Less surprising was the loss of Andy Murray. The Toronto winner struggled with the heat, fatigue, and his opponent, who could be compared to Bagdhatis. Mardy Fish was ranked 108 as recently as March but has put together his best tennis as well as improving his fitness to climb to 21. He had little sympathy for an uninspired Murray and dispatched of him in three sets.
Fish’s week continued to improve as he overcame compatriot and close friend Andy Roddick in the semi-finals. After upsets of that magnitude, it was no wonder he kept his nerve during his final against Federer. Fish demonstrated what so many others don’t – that with a clear head you can create opportunities against the world’s best. By playing his own game and not stretching himself beyond those blurred boundaries of aggression, Fish snagged the first set in a tiebreak. Federer was clearly the better player, the bigger talent, but it was Fish who took his opportunities when they arose. Unfortuantly for him, Federer soon realised he needed to do the same. Fish was never going to lose this match, Federer had to take it from him.

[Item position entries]

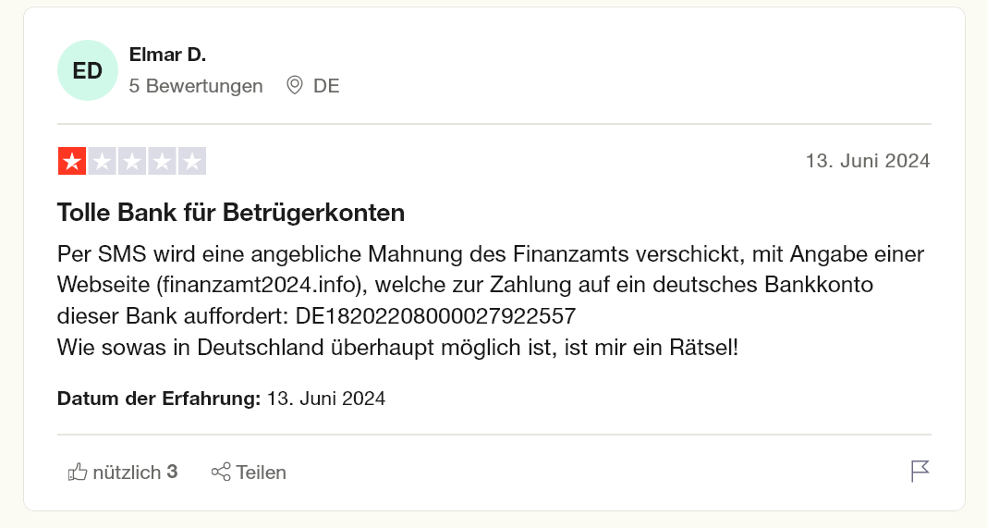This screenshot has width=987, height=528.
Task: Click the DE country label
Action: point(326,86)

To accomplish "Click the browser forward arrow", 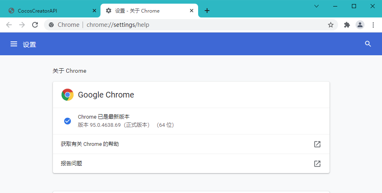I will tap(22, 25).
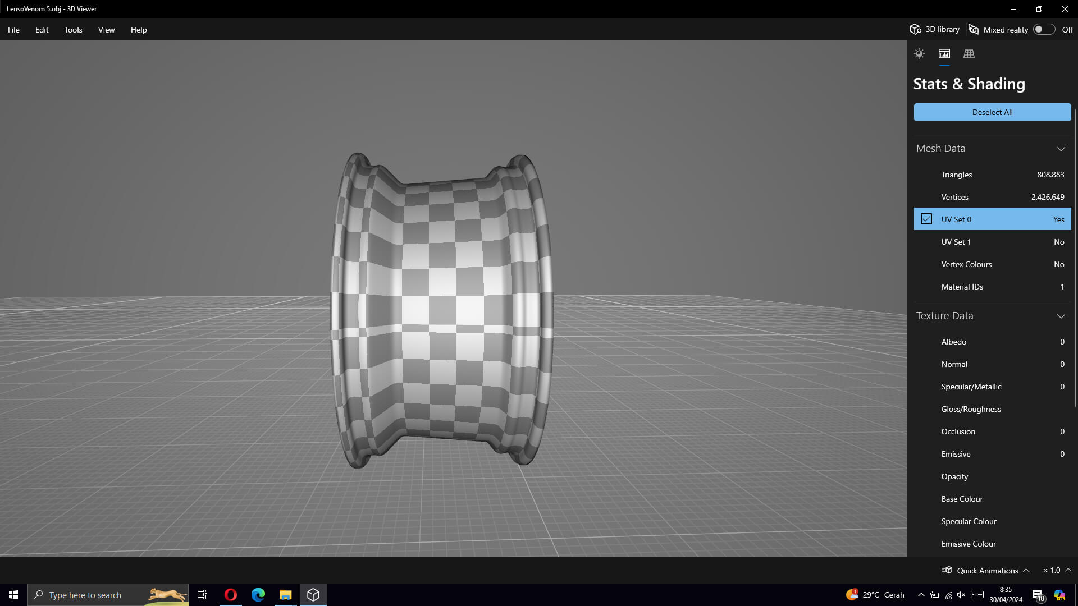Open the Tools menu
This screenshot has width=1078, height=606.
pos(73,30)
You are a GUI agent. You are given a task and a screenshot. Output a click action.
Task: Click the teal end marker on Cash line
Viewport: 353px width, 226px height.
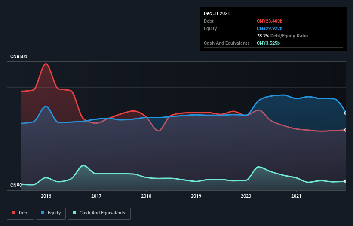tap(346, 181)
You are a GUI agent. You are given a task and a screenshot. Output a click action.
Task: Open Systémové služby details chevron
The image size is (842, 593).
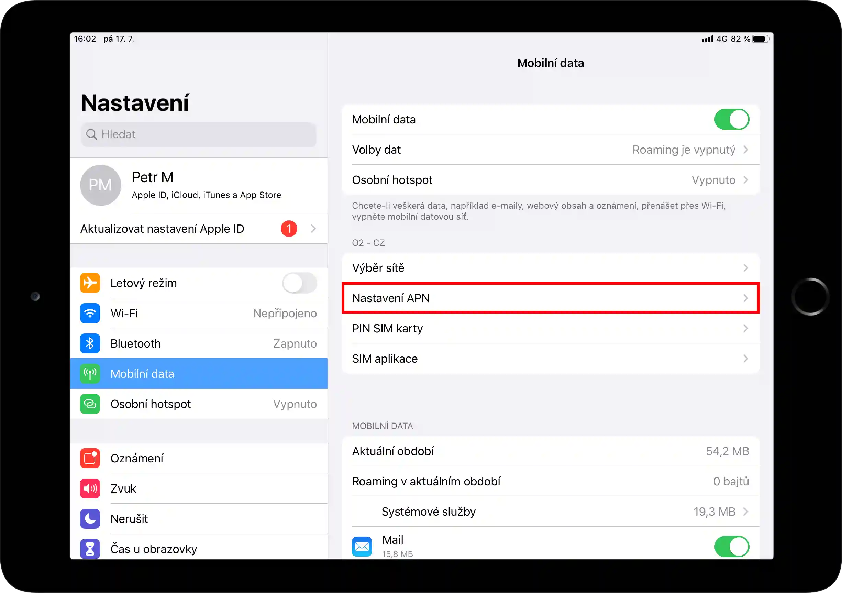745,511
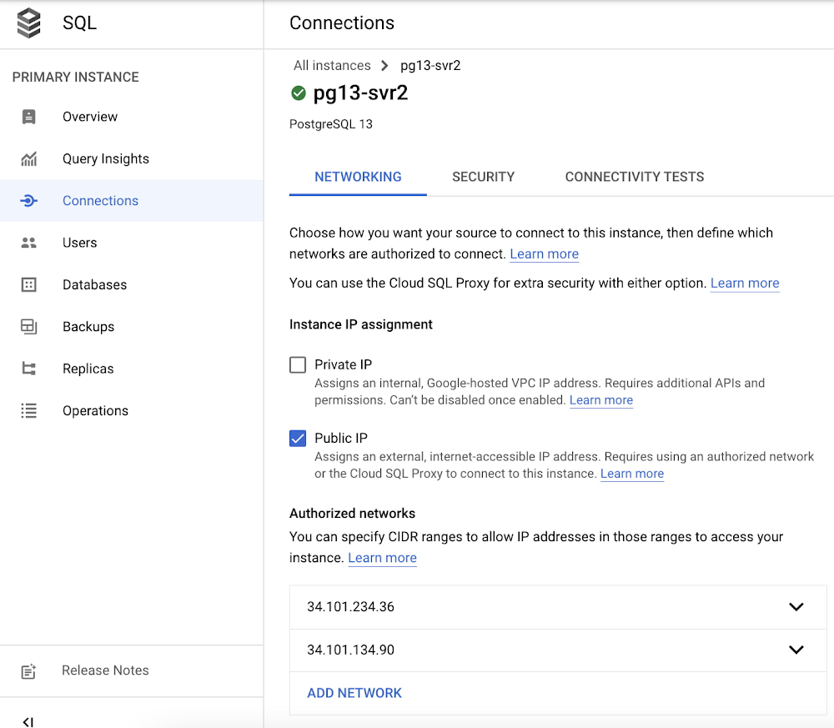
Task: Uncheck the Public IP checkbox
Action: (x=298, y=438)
* * *
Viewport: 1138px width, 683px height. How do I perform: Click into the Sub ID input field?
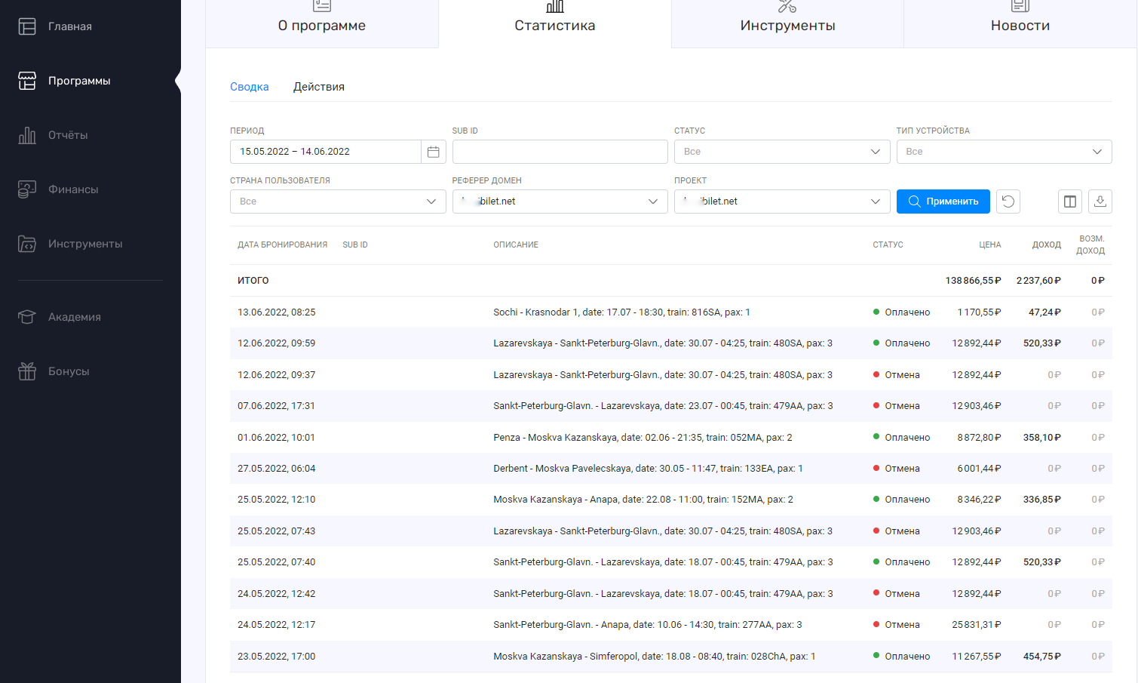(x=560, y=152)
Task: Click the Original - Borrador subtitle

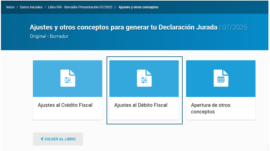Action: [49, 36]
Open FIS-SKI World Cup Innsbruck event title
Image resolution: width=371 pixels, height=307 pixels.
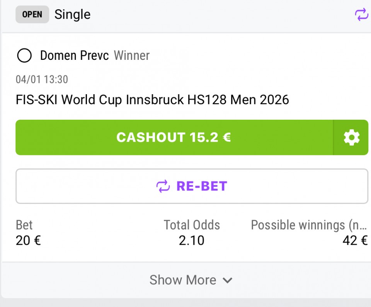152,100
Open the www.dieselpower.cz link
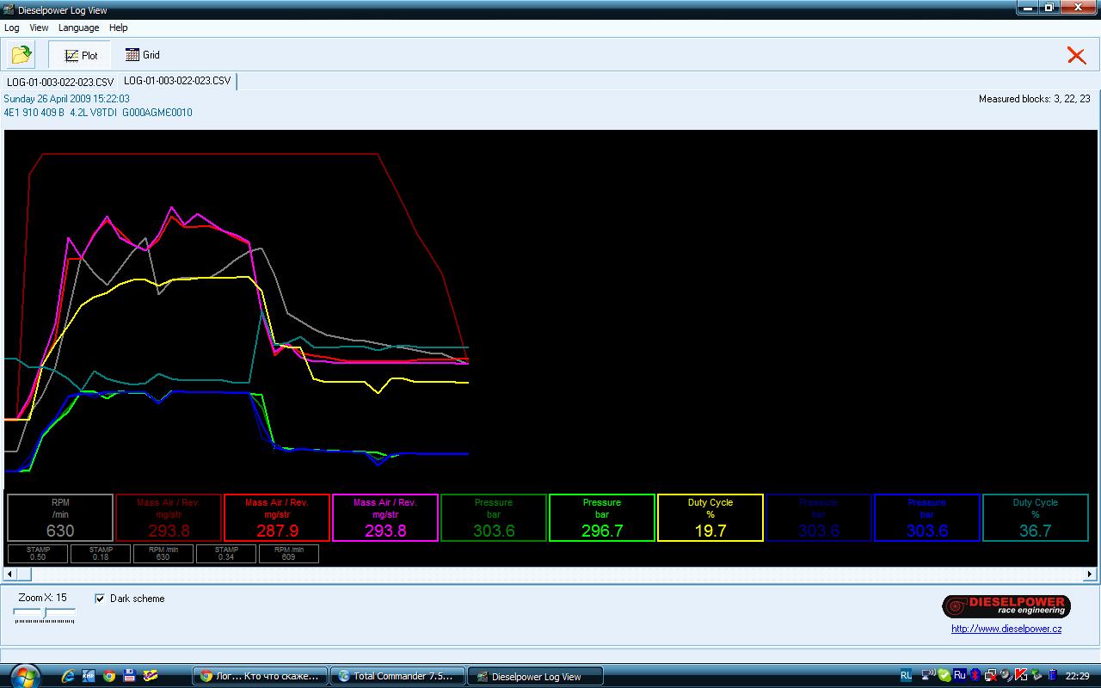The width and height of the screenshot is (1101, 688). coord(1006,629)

Written request 1 =
Answer these questions using the tennis passage:
(a) What ranking had Mardy Fish climbed to?
(b) Whom did Fish defeat in the semi-finals?
(c) How did Fish win the first set of his final against Federer?
Written request 2 = Rewrite the tennis passage from "Less surprising was" up to and including "in three sets.", swapping "heat" for "humidity".

Full response 1 =
(a) 21
(b) Andy Roddick
(c) In a tiebreak

Full response 2 =
Less surprising was the loss of Andy Murray. The Toronto winner struggled with the humidity, fatigue, and his opponent, who could be compared to Bagdhatis. Mardy Fish was ranked 108 as recently as March but has put together his best tennis as well as improving his fitness to climb to 21. He had little sympathy for an uninspired Murray and dispatched of him in three sets.